Dólar suspende queda após seis pregões consecutivos

O dólar comercial fechou na máxima nesta sexta-feira, cotado a R$ 2,126, com alta de 0,76%. As tensões do cenário político, cujo centro são as denúncias envolvendo o ministro da Fazenda, Antonio Palocci, abriram espaço para o mercado de câmbio realizar os lucros obtidos com a queda de 3,48% acumulada pelo dólar nos seis últimos pregões. A avaliação é de que os investidores não abandonaram a idéia de que a tendência de queda do dólar permanece, reforçada de ontem para cá por dois eventos: um doméstico e outro internacional. No exterior, os dados da economia norte-americana. Ontem, o índice de preços ao consumidor (CPI) e auxílio-desemprego mostraram inflação e mercado de trabalho sob controle. Hoje, indicadores de produção reforçaram a avaliação de que há expansão na maior economia do mundo, sem riscos de aumento no custo de vida.
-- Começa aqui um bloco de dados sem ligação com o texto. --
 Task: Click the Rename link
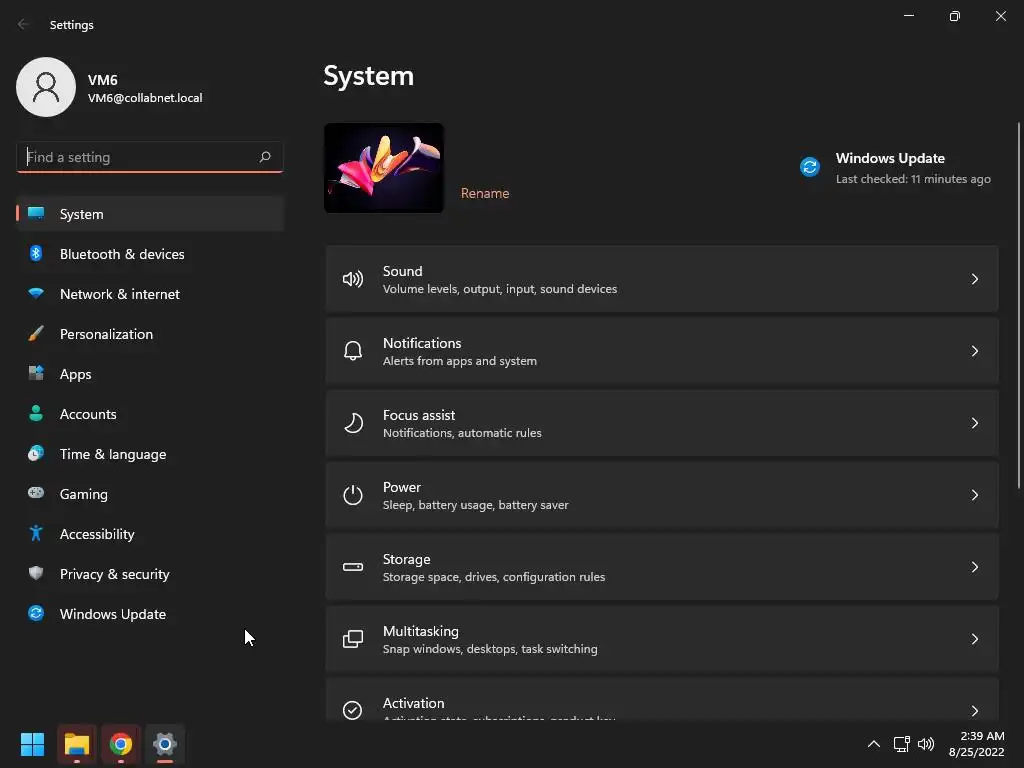click(x=485, y=193)
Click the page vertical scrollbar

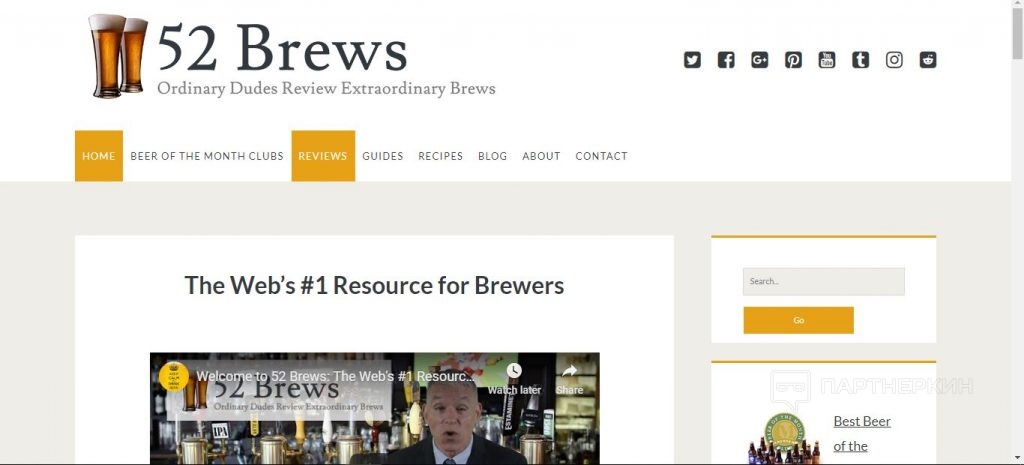[x=1017, y=232]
Os indicadores, derrubaram ontem as taxas de juros dos títulos do Tesouro dos EUA (Treasuries). Depois de terem atingido 4,80%, recentemente, os juros do papel de 10 anos (T-Note) voltaram a níveis ao redor de 4,65%. O segundo fator que realimentou a idéia de continuidade na tendência de recuo na taxa do dólar perante o real, de ontem para cá, foi a emissão soberana do Brasil. A operação, com títulos de vencimento em 2037, obteve a menor taxa de juros dentre as captações recentes. Além disso, a demanda teria sido três vezes superior à oferta.